Every few days it seems, we hear the alarms being rung by the defenders of science, who, in the process of patrolling the borders of their discipline, announce that there has been a breach in their lines. But the warnings almost always concern threats from the right. It is creationists or Intelligent Design advocates that get all the attention and little is said about the multitudinous forms of left-wing political abuse of science that now run rampant.

It's not that violations of scientific integrity from the postmodern left are never mentioned. In fact, one of the best books I have read in recent years is Higher Superstitions: The Academic Left and It's Quarrels with Science, by Paul Gross and Norman Levitt. The authors of this cogent and extremely well written book (which I reviewed for the Lexington Herald-Leader a few years back when that newspaper actually had a book section).

There is also Alan Sokal's now legendary exposure of the postmodern journal Social Text, to which Sokal submitted a bogus and nonsensical article on science and hermeneutics (a legitimate term when properly used, but which is widely abused by postmodern scholars) pretending to be by a posmodernist scholar which was accepted. After its acceptance and publication, Sokal announced his hoax, after which Social Text, and its editor Stanley Fish were rightly ridiculed.

But since these two incidents, the Science Patrol has largely ignored the threats pointed out by Gross and Levitt, choosing to train their sights almost exclusively on threats they perceive coming from religion and the political right.

When was the last time you heard New Atheists (the most active faction of the Science Police) like P.Z. Myers, Jerry Coyne―or people like Gross and Levitt―call out feminists or "gender studies" scholars for their ludicrous, unproved, and many times unprovable claims about sexuality―claims for which they constantly claim scientific warrant?

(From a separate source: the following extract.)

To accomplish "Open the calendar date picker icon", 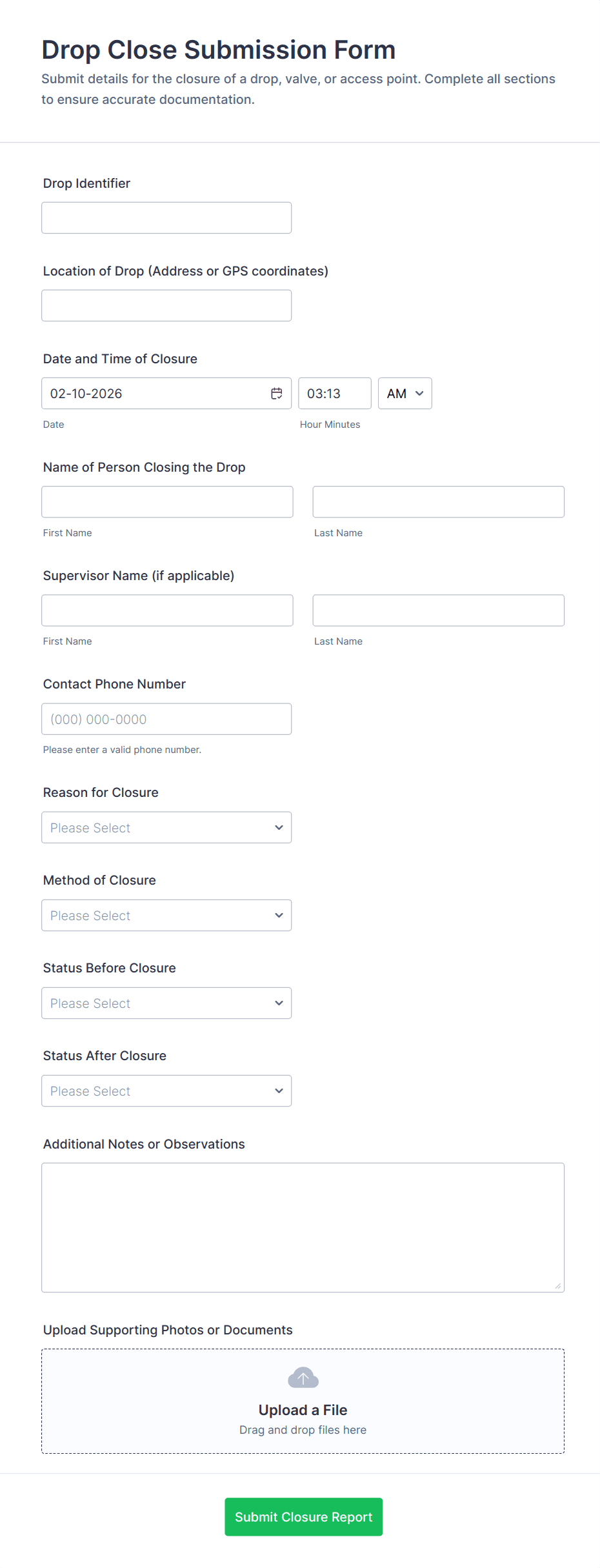I will [277, 394].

For example, where are the scientific voices questioning the claims of gay rights advocates who now assert that there are multiple gender categories―fifty-one of them, by Facebook's count? Surely this claim falls within the wide definition now used by the Science Police of a scientific claim.

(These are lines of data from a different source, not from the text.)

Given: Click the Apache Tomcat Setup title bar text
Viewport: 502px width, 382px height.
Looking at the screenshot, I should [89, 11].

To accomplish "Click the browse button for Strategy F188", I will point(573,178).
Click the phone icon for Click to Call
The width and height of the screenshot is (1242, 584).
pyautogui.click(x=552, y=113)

When I debated the issue of gay rights on "Kentucky Tonight" a couple of weeks ago, I asked Chris Hartman, the executive director of the Kentucky Fairness Alliance, if all of these gender categories were genetic. At first he refused to answer the question, but later came back and said they were.

Really?

Why do such claims get a pass from the defenders of Science? Surely its not because of political bias.

Surely.

8 comments:

Art said...

... call out feminists or "gender studies" scholars for their ludicrous, unproved, and many times unprovable claims about sexuality―claims for which they constantly claim scientific warrant?

Call me hopelessly cynical, but I don't believe this. Specifically, I don't believe that Martin can point to any "scientific warrant" that is both unproven and pointed to by feminists or gender studies scholars.

Martin Cothran said...

You mean other than the ones Gross and Levitt point out in their book?

Art said...

You mean other than the ones Gross and Levitt point out in their book?

Such as? Gross and Levitt were critical of the anti-science posturing of the academic left. That's not what you are claiming.

But it's been more than 15 years. Is the full extent of your objection, Martin, some alleged scientific claims made by some alleged left-wing academics 15 or more years ago?

Of course, the most likely scenario here is that you are just making things up.

One Brow said...

I can't speak about Coyne, but anyone who reads Myers regularly will have read posts criticizing many different postmodernist ideas.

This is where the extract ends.